Required task:
From the rows below, select every line that contains the word "menu", and copy each such line.

════════════════

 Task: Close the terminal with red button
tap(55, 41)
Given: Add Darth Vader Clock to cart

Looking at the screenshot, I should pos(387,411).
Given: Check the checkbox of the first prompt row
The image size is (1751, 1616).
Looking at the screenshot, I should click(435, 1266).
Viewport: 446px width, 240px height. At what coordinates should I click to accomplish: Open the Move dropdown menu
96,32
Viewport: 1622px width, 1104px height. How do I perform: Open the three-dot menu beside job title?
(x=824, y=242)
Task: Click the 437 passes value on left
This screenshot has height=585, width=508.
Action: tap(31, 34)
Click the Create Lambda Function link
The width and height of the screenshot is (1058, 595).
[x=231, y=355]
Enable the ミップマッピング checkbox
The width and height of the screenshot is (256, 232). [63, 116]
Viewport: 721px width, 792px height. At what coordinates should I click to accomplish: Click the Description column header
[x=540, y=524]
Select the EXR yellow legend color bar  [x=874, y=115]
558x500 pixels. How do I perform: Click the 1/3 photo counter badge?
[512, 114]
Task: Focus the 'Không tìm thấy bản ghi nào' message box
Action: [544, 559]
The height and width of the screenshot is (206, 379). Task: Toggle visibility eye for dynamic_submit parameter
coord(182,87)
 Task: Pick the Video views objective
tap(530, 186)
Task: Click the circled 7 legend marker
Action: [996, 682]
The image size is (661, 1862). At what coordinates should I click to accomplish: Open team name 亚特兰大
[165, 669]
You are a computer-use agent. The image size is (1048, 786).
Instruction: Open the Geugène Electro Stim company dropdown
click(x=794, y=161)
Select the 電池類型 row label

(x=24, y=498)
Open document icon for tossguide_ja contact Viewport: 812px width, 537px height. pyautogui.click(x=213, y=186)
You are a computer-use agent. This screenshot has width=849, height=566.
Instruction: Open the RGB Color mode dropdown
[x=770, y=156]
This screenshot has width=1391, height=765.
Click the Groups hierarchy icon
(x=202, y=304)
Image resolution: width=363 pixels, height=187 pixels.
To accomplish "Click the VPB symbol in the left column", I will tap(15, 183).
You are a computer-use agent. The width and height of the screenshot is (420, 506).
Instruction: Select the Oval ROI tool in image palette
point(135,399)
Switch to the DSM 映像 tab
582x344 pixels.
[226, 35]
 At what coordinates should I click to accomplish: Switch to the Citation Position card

════════════════

Exercise answer:
Viewport: 446px width, 240px height. At what coordinates should I click to accomplish: Open the Move dropdown menu
Viewport: 1622px width, 1104px height. How do I perform: Open the three-dot menu beside job title?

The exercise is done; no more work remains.